His assistant replied: Fast-track? For a junior?

Yes.

Any reason?

Gerald set down the phone. He did not answer. He did not need to.

The city lights flickered. The apartment was quiet.

Gerald Finch, who had been in the entertainment industry for thirty-seven years, who had learned to spot a power dynamic from across a room, who had watched a CEO fall in love with a junior screenwriter over three weeks of unasked-for favors—Gerald Finch sat in his chair and thought about his wife.

She had left. That was ten years ago.

But he still remembered the way she looked at him. The way he looked back.

He wondered if Lena Thomson knew what she was getting into. He wondered if Miu Srisuwan knew what she had.

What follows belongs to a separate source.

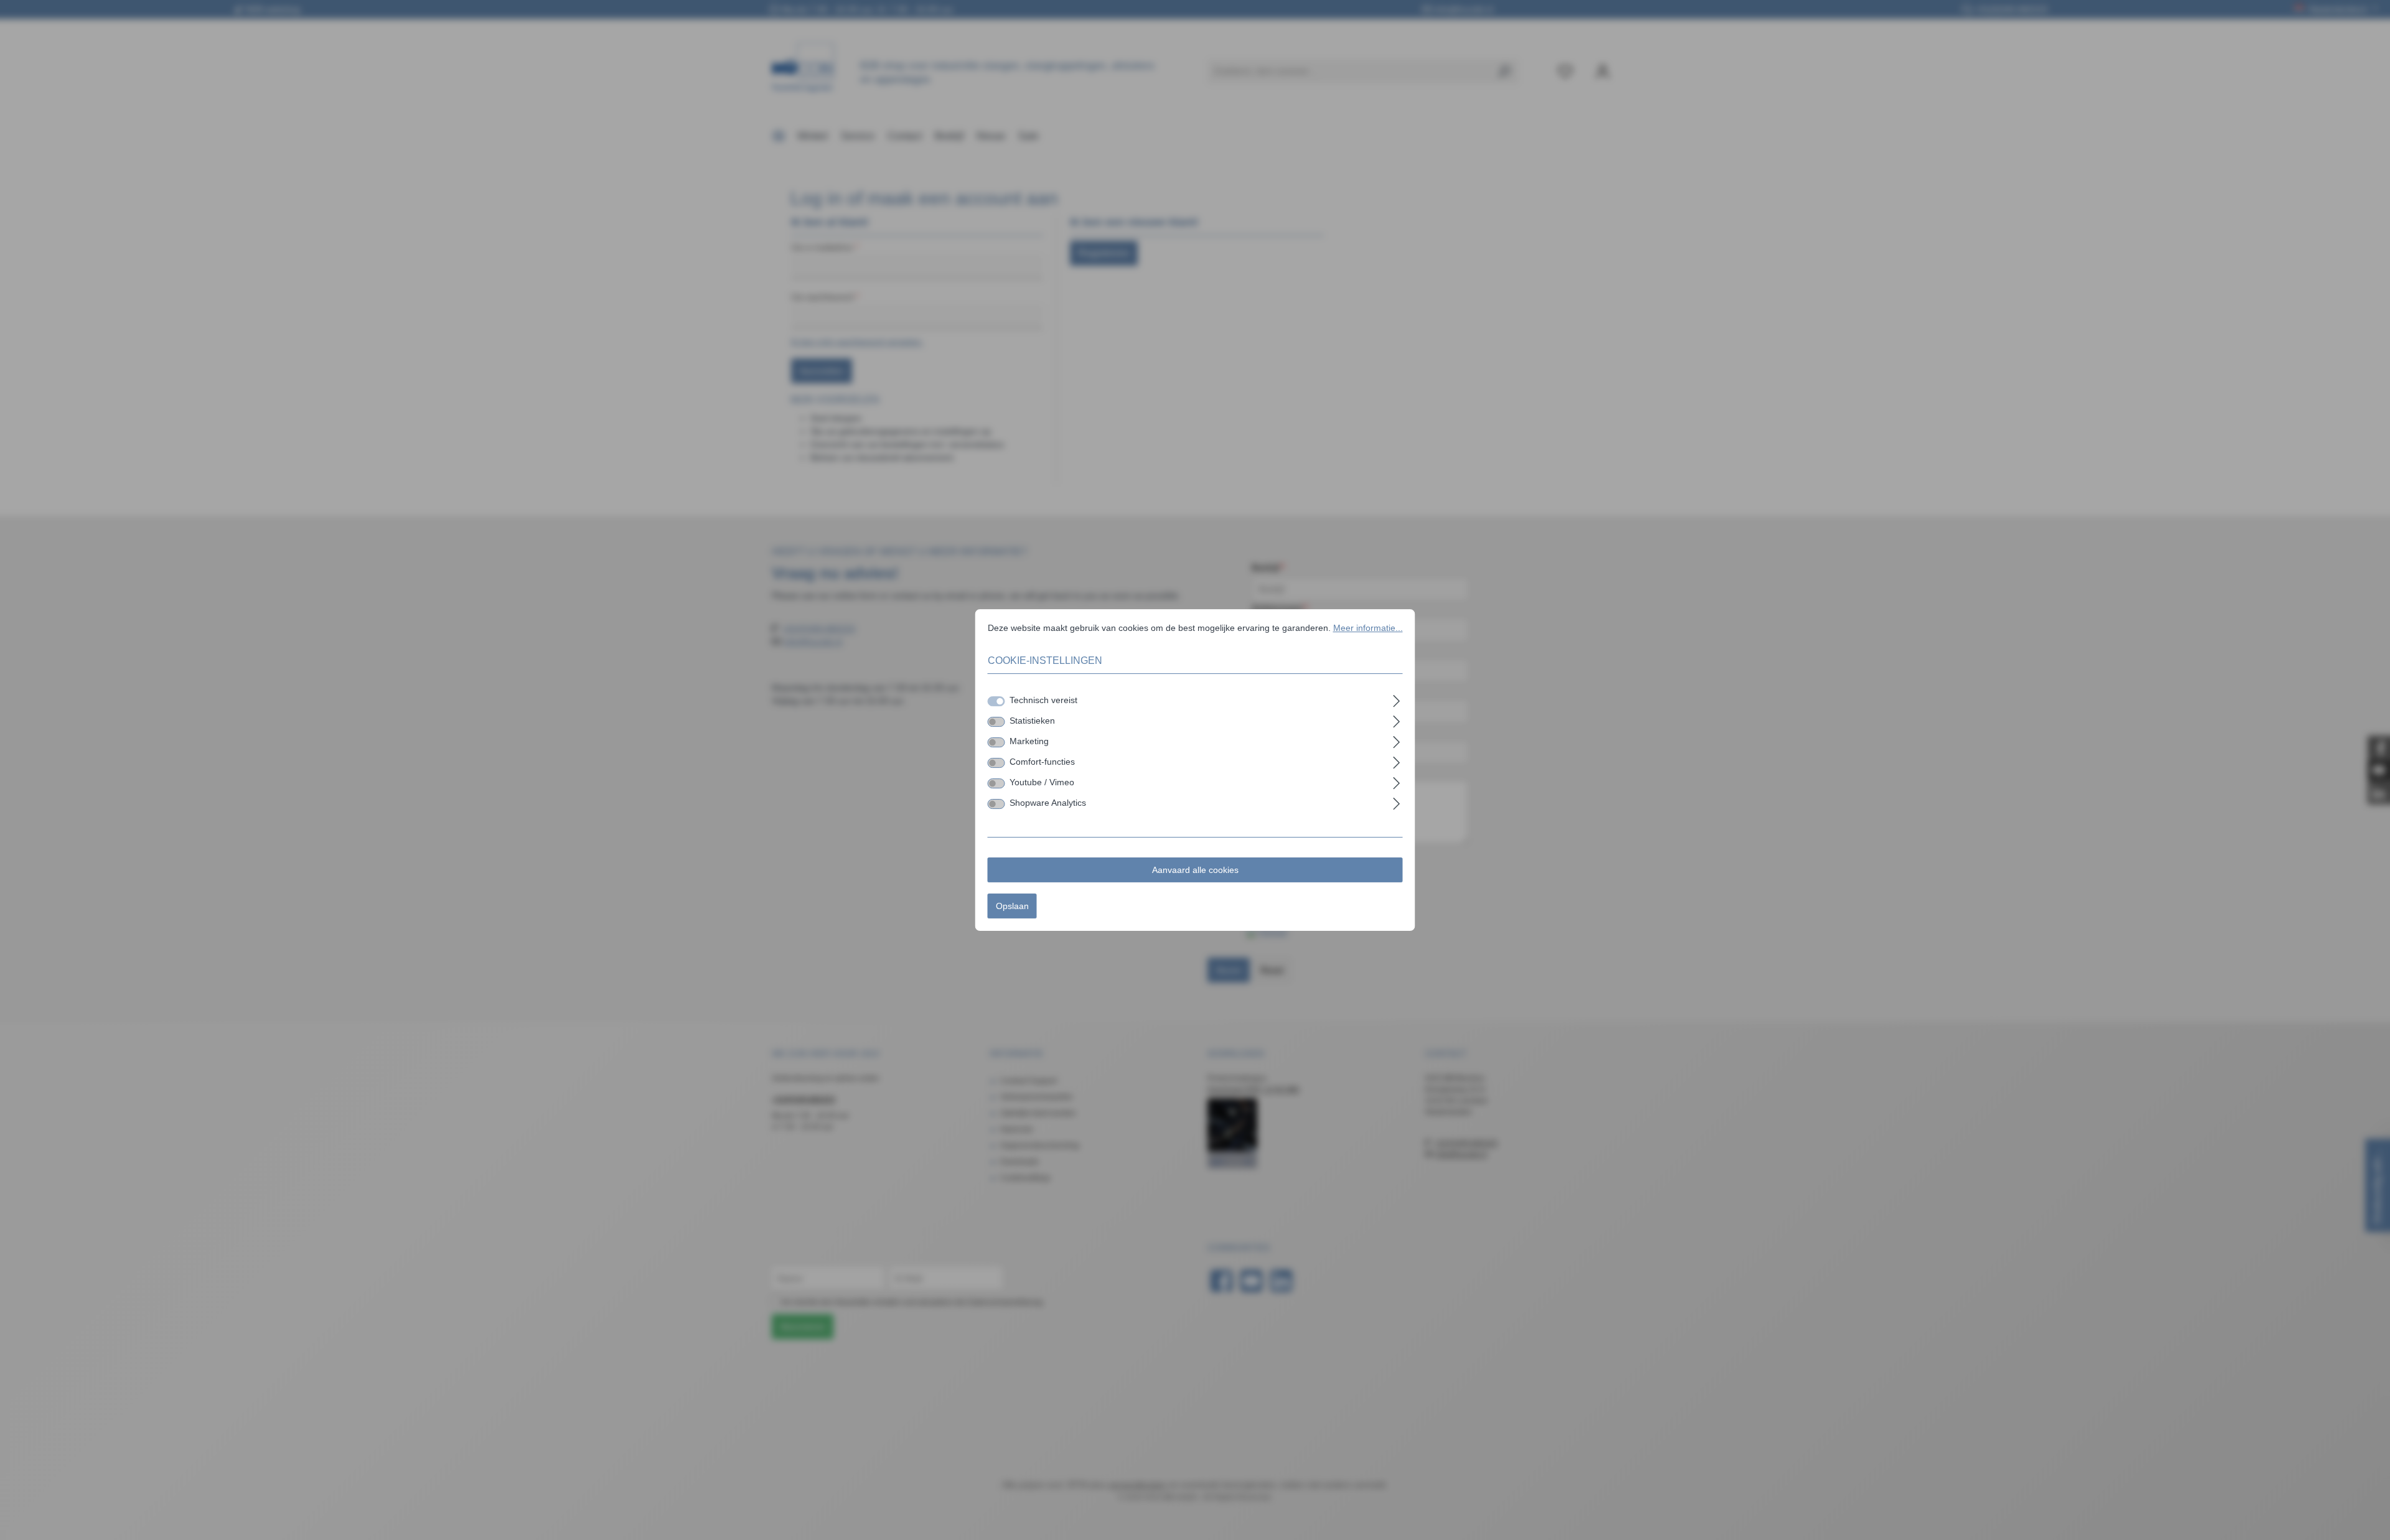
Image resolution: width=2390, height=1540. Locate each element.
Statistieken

He turned off the light. Went to bed.

Tomorrow, he would go back to work. He would read scripts. Send notes. Be grumpy. He would treat Miu Srisuwan the same as always—except when he didn't. Except when he gave her extra time. Except when he fast-tracked her scripts. Except when he made sure she had what she needed to succeed.

Because that was what you did when someone mattered. You showed up. You gave them space. You didn't ask for anything in return.

He had learned that too late.

He would not make the same mistake twice.